- [EXERCISE OBJECTIVE] Check each line of the material below for "computer" and copy those where it appears.

- [SUPPLIED RECORDS]
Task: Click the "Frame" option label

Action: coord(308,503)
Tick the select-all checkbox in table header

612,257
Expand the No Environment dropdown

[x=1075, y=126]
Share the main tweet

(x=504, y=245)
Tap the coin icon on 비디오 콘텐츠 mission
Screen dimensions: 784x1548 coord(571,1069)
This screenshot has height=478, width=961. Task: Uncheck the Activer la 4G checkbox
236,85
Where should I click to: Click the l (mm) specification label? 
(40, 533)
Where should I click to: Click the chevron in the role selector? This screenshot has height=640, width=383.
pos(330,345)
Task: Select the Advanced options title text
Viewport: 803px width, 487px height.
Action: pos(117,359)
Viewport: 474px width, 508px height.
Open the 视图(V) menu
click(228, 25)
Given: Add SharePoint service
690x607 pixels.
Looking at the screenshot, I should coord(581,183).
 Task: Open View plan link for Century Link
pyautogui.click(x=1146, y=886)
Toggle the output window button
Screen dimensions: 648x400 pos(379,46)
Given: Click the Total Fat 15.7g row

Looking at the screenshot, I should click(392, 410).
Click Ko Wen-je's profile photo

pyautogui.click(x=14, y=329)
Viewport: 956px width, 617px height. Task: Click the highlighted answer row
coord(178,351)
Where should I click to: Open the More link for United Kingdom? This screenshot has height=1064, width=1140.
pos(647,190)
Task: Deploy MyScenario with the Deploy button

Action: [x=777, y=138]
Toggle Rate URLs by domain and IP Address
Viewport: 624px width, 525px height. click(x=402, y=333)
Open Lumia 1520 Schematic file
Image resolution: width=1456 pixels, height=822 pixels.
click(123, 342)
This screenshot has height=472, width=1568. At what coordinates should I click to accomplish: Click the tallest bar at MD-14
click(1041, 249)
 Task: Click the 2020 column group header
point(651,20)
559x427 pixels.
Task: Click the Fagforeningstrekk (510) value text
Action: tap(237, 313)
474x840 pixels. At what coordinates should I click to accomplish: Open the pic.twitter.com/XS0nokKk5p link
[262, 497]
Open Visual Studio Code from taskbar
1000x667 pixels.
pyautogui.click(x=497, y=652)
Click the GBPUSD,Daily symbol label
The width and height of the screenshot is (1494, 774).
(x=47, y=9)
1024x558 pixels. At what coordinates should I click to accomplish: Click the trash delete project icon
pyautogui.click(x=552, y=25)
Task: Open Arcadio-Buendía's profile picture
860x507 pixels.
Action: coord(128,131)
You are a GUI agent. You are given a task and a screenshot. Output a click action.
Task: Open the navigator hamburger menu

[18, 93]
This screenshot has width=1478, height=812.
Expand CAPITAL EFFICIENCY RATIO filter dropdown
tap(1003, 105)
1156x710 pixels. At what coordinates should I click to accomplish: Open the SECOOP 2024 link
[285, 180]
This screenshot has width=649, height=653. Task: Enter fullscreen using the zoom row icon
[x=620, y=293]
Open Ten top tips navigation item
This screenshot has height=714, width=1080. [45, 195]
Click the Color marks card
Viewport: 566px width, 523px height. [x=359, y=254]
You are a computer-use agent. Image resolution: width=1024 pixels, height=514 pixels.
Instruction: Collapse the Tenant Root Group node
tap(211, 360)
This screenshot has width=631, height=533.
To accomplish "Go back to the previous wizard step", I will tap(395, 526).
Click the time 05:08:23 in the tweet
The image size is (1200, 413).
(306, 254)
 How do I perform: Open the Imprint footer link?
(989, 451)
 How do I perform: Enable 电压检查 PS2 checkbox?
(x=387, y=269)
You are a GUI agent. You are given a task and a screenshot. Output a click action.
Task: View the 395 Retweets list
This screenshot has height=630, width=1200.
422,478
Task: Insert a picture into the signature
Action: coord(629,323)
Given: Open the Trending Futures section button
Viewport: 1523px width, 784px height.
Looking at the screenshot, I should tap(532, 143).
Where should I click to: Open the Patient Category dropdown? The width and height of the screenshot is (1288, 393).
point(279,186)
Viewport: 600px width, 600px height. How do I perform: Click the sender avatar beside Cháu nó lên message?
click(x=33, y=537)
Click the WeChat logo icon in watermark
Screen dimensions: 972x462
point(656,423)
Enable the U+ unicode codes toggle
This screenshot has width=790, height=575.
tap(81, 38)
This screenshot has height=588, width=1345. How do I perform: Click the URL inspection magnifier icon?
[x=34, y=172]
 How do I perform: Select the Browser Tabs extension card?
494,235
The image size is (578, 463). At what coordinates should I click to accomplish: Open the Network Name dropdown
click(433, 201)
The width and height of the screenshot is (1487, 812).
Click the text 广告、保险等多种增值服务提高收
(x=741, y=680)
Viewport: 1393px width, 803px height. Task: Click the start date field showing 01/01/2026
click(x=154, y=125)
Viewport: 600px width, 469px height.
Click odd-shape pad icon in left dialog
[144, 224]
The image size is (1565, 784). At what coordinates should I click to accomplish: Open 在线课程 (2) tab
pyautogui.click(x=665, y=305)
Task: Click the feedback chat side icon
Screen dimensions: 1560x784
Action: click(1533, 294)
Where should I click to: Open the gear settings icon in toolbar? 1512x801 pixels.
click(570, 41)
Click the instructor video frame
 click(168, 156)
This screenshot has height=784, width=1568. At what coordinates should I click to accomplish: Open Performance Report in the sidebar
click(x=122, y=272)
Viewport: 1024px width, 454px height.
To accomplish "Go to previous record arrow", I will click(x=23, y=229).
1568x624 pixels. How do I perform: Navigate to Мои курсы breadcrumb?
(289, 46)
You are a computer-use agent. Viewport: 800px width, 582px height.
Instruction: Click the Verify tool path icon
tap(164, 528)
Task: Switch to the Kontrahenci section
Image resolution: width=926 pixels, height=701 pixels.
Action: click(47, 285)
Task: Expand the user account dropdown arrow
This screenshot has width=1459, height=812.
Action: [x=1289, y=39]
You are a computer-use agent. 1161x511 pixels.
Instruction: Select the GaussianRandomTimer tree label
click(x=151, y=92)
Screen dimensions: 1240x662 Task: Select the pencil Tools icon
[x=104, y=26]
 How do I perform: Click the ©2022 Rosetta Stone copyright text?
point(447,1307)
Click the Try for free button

- [SOLUTION BELOW]
You are a computer-use agent. Image resolution: width=1024 pixels, height=514 pixels.
You are a computer-use agent. Viewport: 800px width, 582px height.
You are a computer-use agent. 1161x511 pixels.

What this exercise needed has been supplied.